BLIND DECONVOLUTION AND ICA WITH A BANDED MIXING MATRIX

Convolution is a linear operation, and, consequently, can be formulated as a linear system of equations. If only the output of the system (the convolved signal) is known, then the problem is blind so that given one equation, two unknowns are sought. Here, the blind deconvolution problem is solved using independent component analysis (ICA). To facilitate this, several time lagged versions of the convolved signal are extracted and used to construct realizations of a random vector. For ICA, this random vector is the, so called, mixture vector, created by the matrix-vector multiplication of the two unknowns, the mixing matrix and the source vector.

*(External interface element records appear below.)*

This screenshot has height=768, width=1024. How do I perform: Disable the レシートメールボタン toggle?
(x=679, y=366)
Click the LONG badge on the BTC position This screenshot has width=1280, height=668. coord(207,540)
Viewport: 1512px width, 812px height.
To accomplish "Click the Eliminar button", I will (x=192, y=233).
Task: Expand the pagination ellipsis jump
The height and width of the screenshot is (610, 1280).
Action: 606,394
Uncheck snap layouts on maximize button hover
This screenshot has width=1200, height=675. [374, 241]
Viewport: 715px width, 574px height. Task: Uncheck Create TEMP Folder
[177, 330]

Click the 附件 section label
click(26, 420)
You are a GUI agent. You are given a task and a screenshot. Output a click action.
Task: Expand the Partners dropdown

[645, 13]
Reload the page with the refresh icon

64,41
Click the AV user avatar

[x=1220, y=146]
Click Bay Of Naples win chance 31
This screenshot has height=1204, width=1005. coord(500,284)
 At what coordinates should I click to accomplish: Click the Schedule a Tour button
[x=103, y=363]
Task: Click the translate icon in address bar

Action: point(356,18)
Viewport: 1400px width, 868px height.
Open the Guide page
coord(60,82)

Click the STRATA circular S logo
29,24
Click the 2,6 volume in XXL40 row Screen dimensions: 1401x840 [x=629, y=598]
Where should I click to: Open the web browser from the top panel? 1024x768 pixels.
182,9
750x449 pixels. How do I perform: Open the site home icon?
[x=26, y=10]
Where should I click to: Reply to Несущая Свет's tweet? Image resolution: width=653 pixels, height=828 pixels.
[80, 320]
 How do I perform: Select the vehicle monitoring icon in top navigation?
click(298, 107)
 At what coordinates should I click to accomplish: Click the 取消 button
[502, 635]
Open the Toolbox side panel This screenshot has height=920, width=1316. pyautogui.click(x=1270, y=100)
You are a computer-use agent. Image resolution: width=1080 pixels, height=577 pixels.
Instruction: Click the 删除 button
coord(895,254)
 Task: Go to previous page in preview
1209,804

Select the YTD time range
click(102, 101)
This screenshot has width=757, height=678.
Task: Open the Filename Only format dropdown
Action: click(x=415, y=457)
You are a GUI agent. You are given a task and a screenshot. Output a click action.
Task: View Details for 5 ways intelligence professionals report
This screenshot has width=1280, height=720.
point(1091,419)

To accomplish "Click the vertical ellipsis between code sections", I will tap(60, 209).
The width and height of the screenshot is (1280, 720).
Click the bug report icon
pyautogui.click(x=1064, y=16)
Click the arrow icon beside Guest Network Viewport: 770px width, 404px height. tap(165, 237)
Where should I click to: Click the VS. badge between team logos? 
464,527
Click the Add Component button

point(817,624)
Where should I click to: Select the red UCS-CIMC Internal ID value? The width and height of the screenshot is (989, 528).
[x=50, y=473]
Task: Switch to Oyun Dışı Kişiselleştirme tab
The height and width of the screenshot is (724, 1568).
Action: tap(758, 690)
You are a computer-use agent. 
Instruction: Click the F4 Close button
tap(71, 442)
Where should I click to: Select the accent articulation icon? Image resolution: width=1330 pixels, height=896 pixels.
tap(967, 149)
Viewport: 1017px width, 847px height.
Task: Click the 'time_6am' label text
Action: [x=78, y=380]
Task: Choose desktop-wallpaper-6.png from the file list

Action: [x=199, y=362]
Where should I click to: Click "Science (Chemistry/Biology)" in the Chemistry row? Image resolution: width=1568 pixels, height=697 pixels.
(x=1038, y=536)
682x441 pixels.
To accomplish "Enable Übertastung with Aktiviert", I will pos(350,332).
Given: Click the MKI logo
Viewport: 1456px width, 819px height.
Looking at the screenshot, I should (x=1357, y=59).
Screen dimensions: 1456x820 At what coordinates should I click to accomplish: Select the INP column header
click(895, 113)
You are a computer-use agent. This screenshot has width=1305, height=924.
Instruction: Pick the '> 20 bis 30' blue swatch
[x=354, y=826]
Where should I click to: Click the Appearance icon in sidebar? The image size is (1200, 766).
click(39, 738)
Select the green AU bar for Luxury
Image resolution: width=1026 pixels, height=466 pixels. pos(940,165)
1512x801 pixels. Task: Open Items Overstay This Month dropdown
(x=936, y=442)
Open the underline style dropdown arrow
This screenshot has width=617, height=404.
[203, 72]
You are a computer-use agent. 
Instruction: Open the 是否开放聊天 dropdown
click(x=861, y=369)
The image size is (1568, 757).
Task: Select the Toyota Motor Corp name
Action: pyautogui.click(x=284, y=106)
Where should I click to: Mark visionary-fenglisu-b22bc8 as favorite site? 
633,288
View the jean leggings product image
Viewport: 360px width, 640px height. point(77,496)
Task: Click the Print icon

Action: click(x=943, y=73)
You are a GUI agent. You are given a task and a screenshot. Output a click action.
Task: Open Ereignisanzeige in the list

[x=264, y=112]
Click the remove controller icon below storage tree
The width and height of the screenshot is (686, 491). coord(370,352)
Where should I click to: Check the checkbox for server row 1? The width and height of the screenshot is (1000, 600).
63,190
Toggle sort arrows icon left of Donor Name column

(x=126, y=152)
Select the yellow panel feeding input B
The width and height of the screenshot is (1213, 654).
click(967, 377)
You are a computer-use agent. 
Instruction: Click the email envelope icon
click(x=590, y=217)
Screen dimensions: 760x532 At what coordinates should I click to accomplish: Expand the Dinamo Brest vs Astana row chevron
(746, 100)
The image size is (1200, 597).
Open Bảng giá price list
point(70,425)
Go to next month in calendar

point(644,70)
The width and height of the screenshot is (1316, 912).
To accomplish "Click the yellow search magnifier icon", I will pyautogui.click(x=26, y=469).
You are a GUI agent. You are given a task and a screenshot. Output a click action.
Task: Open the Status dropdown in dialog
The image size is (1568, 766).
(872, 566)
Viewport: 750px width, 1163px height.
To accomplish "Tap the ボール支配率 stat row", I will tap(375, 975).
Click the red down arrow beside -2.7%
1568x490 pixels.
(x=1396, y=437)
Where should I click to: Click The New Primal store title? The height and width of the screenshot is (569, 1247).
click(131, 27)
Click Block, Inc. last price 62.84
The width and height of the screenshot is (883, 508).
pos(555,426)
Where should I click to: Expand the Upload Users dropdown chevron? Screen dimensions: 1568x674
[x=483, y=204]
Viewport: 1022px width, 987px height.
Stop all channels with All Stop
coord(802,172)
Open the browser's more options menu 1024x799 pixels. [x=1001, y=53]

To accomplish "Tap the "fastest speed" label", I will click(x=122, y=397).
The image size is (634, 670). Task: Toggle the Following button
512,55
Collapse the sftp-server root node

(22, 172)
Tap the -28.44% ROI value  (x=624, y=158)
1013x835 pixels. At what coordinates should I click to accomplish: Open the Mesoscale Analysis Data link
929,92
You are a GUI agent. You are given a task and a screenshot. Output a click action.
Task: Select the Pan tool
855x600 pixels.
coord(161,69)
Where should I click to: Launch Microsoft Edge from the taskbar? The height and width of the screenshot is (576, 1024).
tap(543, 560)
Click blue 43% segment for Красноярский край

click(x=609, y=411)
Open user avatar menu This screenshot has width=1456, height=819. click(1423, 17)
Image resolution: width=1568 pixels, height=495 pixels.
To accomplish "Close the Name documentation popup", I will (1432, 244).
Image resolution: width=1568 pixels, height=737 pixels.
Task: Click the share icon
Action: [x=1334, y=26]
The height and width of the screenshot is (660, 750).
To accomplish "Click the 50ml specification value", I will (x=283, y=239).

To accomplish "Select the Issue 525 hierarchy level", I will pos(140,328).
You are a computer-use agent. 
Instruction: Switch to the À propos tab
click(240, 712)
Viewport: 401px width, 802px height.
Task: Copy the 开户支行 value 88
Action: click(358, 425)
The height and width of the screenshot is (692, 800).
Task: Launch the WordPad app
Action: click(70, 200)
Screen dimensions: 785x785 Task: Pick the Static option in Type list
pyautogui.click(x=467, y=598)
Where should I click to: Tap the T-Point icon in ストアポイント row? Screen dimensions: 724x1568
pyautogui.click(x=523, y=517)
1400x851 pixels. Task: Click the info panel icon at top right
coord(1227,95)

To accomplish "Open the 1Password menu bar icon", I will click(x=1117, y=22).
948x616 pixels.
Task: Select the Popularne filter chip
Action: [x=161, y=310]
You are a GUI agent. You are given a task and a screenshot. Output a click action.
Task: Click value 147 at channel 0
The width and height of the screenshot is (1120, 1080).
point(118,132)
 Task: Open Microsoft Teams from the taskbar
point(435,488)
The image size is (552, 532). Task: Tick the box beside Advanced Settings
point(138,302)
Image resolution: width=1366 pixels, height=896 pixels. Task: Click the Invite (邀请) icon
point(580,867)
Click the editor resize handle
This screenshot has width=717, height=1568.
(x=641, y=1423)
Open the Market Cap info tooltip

Due to the properties of convolution, the mixing matrix is banded with its nonzero elements containing the convolution’s filter. This banded property is incorporated into the ICA algorithm as prior information, giving rise to a banded ICA algorithm (B-ICA) which is, in turn, used in a new blind deconvolution method. B-ICA produces as many independent components as the dimension of the filter; whereas for blind deconvolution, only one signal is sought (the deconvolved signal). Fortunately, the convolutional model provides additional information which enables one best independent component to be extracted from the pool of candidate solutions. This, in turn, yields estimates of both the filter and the deconvolved signal.